Thus forts evolved complex shapes that allowed defensive batteries of cannon to command interlocking fields of fire. Forward batteries commanded the slopes which defended walls deeper in the complex from direct fire. The defending cannon were not simply intended to deal with attempts to storm the walls, but to actively challenge attacking cannon and deny them approach close enough to the fort to engage in direct fire against the vulnerable walls.

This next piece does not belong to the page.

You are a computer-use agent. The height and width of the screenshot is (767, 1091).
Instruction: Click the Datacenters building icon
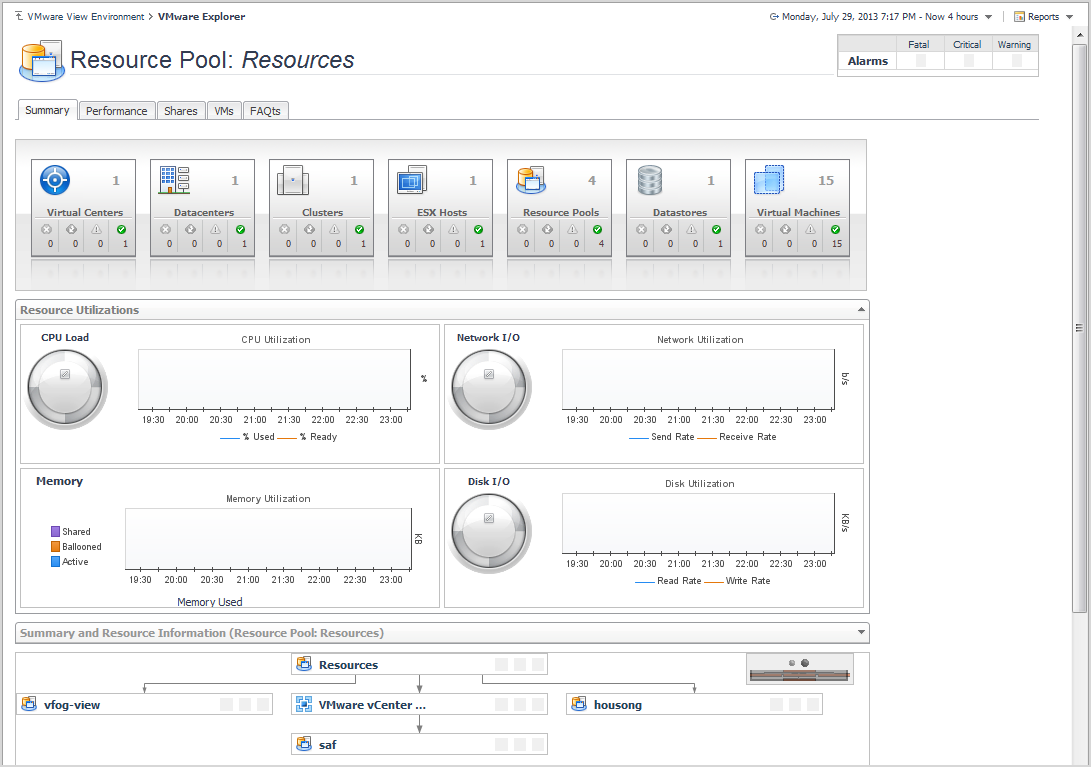[174, 180]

The key to the fort's defence moved to the outer edge of the ditch surrounding the fort, known as the covered way, or covert way. Defenders could move relatively safely in the cover of the ditch and could engage in active countermeasures to keep control of the glacis, the open slope that lay outside the ditch, by creating defensive earthworks to deny the enemy access to the glacis and thus to firing points that could bear directly onto the walls and by digging counter mines to intercept and disrupt attempts to mine the fort walls.

Compared to medieval fortifications, forts became both lower and larger in area, providing defence in depth, with tiers of defences that an attacker needed to overcome in order to bring cannon to bear on the inner layers of defences.

Firing emplacements for defending cannon were heavily defended from bombardment by external fire, but open towards the inside of the fort, not only to diminish their usefulness to the attacker should they be overcome, but also to allow the large volumes of smoke that the defending cannon would generate to dissipate.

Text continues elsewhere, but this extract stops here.